Preparation continued, despite the cancellation, of the so-called Intercontinental Series in Barranquilla, a city on the Colombian Caribbean coast. The team of Cuban emigrants was supposed to compete with teams from Colombia, Japan, Curacao, South Korea and the United States.

This dispute highlights the complex intersection between sports and politics.

The Colombian government withdrew from the tournament this month, due to the participation of the Cuban team. He clarified in a statement that it was a private event that did not have his endorsement.

The Colombian Ministry of Sports rejected the “actions and demonstrations” of FEPCUBE to use the name, representation and national symbols of Cuba, without the authorization of the island, nor the “recognition” of the Colombian government or its sports authorities.

“The use of these symbols would be interpreted as a clear infringement of the constitutional and sporting rights of the Republic of Cuba,” the Ministry warned.

Baseball is the main sport in Cuba, but the island’s talent and competitiveness have declined in recent years. Hundreds of Cuban players have defected to play in other nations.

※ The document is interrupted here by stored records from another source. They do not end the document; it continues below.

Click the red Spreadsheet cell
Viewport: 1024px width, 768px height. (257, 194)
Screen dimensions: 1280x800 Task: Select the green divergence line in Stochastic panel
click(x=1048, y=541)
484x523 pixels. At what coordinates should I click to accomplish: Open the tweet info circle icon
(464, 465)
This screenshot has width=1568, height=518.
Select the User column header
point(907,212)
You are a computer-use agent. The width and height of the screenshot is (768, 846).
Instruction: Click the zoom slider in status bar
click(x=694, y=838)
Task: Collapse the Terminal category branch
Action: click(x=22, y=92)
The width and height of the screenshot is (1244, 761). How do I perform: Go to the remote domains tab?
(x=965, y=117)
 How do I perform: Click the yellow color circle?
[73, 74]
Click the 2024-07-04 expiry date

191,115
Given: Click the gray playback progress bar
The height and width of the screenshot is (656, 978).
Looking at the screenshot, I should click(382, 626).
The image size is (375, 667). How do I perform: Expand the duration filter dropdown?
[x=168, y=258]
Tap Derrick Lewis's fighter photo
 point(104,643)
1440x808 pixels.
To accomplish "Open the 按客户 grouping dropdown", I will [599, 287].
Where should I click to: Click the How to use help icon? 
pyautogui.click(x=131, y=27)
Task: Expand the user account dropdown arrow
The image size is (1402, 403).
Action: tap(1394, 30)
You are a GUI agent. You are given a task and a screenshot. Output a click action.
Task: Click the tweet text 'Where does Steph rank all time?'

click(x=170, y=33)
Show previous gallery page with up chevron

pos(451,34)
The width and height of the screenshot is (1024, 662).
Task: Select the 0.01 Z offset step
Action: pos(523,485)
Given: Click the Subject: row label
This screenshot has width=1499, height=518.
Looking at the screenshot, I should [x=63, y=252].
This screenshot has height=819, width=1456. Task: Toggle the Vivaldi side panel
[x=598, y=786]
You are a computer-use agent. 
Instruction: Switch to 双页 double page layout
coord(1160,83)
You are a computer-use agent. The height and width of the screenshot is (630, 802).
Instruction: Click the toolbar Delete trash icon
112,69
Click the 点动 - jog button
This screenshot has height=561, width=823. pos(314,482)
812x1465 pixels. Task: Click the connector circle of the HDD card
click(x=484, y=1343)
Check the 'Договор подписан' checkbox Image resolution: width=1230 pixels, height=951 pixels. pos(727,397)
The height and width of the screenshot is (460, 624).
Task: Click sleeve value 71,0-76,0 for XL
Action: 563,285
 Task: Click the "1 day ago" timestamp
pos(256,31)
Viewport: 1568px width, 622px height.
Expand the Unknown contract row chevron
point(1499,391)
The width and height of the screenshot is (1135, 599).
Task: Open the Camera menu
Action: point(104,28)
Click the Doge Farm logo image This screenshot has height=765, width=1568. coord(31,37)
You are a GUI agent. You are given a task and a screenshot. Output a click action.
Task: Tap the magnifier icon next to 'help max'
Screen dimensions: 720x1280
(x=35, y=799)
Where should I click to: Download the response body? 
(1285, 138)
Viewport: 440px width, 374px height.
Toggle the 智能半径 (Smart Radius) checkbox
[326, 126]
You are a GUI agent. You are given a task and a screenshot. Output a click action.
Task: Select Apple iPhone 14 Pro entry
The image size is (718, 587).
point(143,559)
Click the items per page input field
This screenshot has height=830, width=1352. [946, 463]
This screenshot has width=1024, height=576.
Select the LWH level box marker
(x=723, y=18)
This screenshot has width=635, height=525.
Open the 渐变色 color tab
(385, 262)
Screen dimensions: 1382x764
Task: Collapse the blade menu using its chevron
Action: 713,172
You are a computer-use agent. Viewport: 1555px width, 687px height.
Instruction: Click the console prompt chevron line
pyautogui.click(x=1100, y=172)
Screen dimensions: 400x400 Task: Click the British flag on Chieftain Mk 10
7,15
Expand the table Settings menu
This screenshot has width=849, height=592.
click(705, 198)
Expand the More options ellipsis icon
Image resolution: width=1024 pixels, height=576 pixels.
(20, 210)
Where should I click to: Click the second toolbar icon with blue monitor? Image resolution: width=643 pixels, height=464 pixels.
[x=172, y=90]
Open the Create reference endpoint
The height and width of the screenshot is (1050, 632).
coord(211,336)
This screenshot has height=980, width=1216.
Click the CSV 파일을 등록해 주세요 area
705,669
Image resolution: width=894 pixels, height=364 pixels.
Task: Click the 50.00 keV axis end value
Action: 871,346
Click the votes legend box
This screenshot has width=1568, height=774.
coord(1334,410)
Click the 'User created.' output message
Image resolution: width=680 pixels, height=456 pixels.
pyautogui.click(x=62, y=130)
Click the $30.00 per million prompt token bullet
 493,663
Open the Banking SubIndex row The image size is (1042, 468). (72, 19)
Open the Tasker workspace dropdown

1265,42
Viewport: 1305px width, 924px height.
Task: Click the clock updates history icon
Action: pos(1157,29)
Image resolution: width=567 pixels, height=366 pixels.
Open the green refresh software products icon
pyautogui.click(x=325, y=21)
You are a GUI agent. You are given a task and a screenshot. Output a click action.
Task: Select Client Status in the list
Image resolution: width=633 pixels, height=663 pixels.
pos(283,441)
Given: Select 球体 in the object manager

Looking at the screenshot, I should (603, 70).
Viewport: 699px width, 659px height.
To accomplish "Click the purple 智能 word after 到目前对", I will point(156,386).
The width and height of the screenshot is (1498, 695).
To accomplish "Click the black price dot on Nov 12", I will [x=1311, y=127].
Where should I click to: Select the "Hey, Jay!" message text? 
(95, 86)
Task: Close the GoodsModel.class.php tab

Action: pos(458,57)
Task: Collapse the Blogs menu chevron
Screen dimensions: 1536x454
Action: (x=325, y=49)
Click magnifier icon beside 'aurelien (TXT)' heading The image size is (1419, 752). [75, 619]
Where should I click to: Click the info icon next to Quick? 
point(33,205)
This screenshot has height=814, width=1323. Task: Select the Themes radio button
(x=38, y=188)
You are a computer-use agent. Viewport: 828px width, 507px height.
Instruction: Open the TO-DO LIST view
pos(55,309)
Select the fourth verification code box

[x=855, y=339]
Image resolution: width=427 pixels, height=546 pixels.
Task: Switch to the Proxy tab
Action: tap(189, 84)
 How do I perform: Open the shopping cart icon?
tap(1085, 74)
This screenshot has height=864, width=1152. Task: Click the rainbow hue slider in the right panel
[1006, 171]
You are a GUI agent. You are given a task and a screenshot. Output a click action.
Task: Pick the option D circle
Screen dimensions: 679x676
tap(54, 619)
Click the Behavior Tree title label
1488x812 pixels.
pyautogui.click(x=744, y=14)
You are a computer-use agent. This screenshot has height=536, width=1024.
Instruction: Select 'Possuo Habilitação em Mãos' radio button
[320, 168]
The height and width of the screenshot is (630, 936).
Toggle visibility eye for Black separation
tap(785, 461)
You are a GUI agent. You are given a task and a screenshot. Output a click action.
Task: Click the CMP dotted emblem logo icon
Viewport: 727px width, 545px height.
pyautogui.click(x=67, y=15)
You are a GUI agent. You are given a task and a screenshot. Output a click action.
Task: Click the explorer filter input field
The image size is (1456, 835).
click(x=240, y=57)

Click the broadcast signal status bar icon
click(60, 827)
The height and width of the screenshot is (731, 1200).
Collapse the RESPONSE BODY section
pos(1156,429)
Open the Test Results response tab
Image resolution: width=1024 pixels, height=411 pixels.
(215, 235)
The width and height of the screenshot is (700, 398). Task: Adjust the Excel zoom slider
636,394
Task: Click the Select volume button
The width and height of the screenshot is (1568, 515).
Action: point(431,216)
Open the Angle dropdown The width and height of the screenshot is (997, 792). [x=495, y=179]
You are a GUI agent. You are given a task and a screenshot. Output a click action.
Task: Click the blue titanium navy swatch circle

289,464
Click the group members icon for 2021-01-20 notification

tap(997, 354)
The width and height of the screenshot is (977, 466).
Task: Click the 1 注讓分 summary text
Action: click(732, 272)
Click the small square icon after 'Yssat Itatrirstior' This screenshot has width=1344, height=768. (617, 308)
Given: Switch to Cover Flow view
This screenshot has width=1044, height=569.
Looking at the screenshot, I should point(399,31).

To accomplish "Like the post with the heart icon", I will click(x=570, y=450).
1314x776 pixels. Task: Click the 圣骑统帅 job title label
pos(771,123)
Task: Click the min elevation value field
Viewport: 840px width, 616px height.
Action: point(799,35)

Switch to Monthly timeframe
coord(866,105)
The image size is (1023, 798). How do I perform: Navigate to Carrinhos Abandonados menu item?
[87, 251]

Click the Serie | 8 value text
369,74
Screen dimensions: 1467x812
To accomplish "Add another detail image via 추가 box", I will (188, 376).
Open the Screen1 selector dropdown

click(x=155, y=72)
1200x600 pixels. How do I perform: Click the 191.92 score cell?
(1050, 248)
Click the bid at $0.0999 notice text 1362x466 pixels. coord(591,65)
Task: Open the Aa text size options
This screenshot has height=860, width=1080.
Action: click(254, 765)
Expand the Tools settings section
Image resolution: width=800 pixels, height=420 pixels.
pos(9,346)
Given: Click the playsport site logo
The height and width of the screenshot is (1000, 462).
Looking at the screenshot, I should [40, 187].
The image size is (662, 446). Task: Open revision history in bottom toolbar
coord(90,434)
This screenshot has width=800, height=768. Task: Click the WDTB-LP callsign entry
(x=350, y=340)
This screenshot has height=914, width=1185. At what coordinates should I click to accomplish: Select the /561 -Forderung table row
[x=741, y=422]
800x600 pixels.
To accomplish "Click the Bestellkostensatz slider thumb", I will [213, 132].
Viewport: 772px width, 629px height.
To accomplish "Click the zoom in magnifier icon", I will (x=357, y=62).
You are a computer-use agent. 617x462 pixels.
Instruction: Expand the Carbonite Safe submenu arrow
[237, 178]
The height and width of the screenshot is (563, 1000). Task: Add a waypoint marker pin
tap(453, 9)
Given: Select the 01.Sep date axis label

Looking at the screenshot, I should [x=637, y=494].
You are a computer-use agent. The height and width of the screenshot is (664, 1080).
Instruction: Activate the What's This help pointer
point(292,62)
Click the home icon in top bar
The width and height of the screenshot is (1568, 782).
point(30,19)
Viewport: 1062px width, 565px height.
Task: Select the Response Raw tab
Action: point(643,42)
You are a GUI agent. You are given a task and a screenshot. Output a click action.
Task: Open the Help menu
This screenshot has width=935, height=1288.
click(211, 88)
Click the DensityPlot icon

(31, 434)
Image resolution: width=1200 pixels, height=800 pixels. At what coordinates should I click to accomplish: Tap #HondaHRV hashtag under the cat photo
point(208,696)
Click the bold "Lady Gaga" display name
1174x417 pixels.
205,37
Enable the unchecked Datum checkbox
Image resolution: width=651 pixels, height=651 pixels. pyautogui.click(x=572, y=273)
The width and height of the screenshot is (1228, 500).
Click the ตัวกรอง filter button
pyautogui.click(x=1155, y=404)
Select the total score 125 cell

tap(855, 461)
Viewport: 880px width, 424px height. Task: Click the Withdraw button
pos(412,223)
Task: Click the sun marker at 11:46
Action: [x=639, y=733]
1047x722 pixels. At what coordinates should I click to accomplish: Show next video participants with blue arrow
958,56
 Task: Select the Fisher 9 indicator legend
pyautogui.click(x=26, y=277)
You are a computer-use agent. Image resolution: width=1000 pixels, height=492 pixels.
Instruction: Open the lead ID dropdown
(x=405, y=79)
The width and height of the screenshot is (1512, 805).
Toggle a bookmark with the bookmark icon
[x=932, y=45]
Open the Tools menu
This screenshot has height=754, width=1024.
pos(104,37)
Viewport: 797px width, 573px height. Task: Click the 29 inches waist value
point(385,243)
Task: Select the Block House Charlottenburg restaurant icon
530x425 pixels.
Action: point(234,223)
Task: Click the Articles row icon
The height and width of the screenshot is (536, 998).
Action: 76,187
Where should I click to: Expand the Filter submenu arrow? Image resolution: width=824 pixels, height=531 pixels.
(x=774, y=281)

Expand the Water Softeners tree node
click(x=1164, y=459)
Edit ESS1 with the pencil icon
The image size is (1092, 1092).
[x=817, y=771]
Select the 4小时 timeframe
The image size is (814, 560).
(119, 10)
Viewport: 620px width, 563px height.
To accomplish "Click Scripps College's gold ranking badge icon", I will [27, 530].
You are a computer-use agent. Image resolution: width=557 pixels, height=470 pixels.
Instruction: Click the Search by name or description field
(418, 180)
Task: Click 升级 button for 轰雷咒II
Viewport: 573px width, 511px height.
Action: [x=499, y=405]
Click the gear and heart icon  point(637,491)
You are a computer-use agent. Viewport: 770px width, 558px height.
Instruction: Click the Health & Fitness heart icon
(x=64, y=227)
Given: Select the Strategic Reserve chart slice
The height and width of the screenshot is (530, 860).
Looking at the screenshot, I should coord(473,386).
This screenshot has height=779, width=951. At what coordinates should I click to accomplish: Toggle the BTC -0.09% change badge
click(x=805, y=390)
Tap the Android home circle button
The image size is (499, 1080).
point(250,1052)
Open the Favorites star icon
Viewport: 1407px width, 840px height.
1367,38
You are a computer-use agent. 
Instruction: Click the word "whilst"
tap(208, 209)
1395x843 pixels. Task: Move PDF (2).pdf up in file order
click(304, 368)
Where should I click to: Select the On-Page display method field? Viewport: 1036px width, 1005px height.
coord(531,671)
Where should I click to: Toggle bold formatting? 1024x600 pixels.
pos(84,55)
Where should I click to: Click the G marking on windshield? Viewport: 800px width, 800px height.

The island has largely banned professional sports since shortly after the Cuban Revolution, 65 years ago. Modest payments from the government are offered to star baseball players for their participation in the national team.

Longstanding U.S. sanctions make it virtually impossible for Cubans to play professionally for a U.S. team without defecting. Historically, Cuba has not allowed defecting baseball players to be part of its national team.

For the World Baseball Classic held last year in Little Havana, the enclave mostly inhabited by the Cuban community in Miami, the United States marked a milestone. For the first time, it allowed Cuban-born Major League stars to play for their country in the tournament.

The team, with its mixed roster of dropouts and baseball players residing on the island, was received with both sympathy and contempt in the city that is home to the largest population of Cuban origin in the United States.

On Wednesday, there were no mixed feelings when the Cuban team took the field at Miami Dade College, for its first exhibition game against that institution.

Numerous expatriates, proud of their roots but often also critical of the political oppression from which they fled, began arriving even two hours before the first pitch. Many were draped in Cuban flags or wearing Major League club jerseys.

Alberto Sarmiento, 36, has played baseball his entire life but said he has never identified with a team that represents him as a “free” Cuban.

“To me, this team means everything,” said Sarmiento, who traveled from Orlando to watch the game and was upset by the news of the tournament’s cancellation. “The fact is that they are against an entity that does not want them on the field at all. It doesn’t matter if they wear a white uniform. “I think everyone on that team is Cuban and they represent me.”

Hundreds of people watched the match in which the Cuban expatriate team defeated the college team 3-2. Some sat on the metal stands and jumped when the Cubans made a good play. Others pressed their faces against the fence that separated them from the players and shouted: “Long live Cuba!”

René Arocha starred in the first pitch ceremony. On July 10, 1991, Arocha was the first active player to defect from the Cuban national team. He left the campus during a stopover in Miami.

Eddie Oropesa, 52, a former major league player, threw some pitches during the game, wearing the same cap he wore in 1993, when he defected from the national team.

“This gave me a lot of emotion,” Oropesa said. “It reminded me of the hard work my family and I have done, and for that I will always be grateful.”

The future of the team is unclear after the cancellation of the tournament. Llanes said that the immediate goal is to celebrate the victory that comes with just forming this group.

“This is historic,” said Yuli Gurriel, who won the World Series twice with the Houston Astros. “Five or 10 years ago, people thought this would never happen. From the moment this was talked about I wanted to be part of it, and I have no regrets.”